Tuesday, August 4, 2009

HEAD LESSONS

http://burningrepublicstate.wordpress.com/2009/07/31/head-lessons/

This is very old news, but it involves two critical components of our nation-building process that have never been definitively resolved: inter-ethnic relations and reconciling religion in secular space.

Rebels with a Faith (transcript) documents the saga of four Primary 1 schoolgirls who were suspended for wearing the tudung in January 2002. Against the post-September 11 backdrop of heightened religious tensions, the headscarf evolved into a potent symbol that will either ‘threaten Singapore’s racial harmony’ or provide ‘assurance that when (the girl) grows up, she can become a modest person.’

Law Kam-Yee (2003) quoted then-Prime Minister Goh Chok Tong as saying that the ‘the practice (of girls donning the tudung in schools) was theoretically allowable’, although with a caveat:

He explained, “this is not a ‘never never’, but I want to build a successful multi-racial society first.” Given the current ethnic landscape and international tension about Islam, it was unwise, Goh argued, to stir up any sensitive ethnic/religious issues. He further argued that “we have been functioning this way for many years: students don’t wear headscarf in school. It has worked. I think better don’t change it.” (Law, 2003, pg 53)

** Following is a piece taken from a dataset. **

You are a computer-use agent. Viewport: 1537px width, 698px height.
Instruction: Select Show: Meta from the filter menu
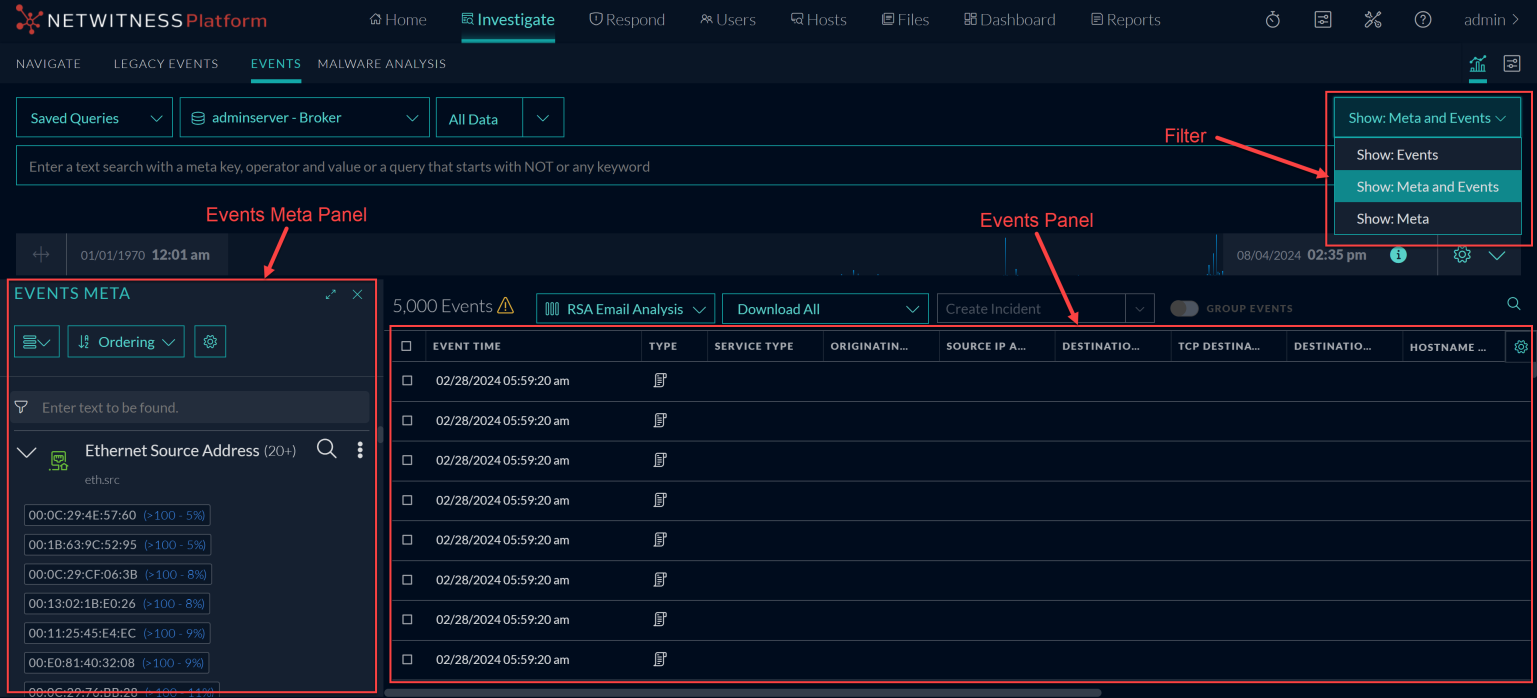point(1392,219)
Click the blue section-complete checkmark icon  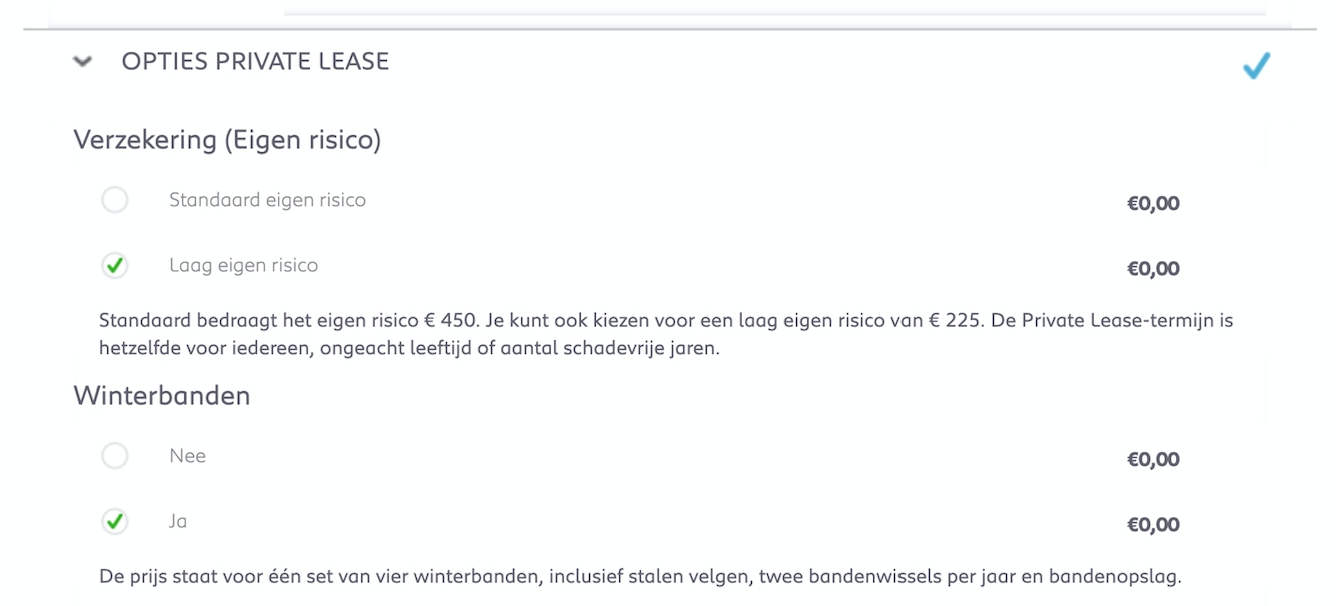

In the same refrain, Rebels with a Faith has Hawazi Daipi, then-Parliamentary Secretary for Education warning that allowing the tudung will fragment the common space that we have in school and invite competing demands from other communities to assert their own identities.

The Singapore Ecosystem: Balance & Fragility

The government’s portrayal of Singapore society is significant. Both Goh and Hawazi painted Singapore as a delicate ecosystem of racial communities co-existing in a fragile peace, interspersed with reserved and subdued interaction facilitated by a ‘common space’ that emphasized conformity rather than diversity.

The government’s vehemence in this episode can be traced to two paradoxical principles of its nation-building ideology: its consistent obsession with racial identities, and after evoking this racial consciousness, to establish a policy of impartiality across these racial lines.
Barr notes that the ‘Census quadratomy of CMIO (Chinese, Malay, Indian and Others) is sacrosanct and the distinctiveness of these building blocks of the Singapore nation has been set in concrete’. Borrowing a term from Giddens, he notes that Singaporeans affixed with a racial profile from birth are akin to ‘culture containers’. Hence, Singaporeans, through their ‘racial categories, are associated with corresponding characteristics, such as culture, language and religion’. (Barr, 2008, page 51)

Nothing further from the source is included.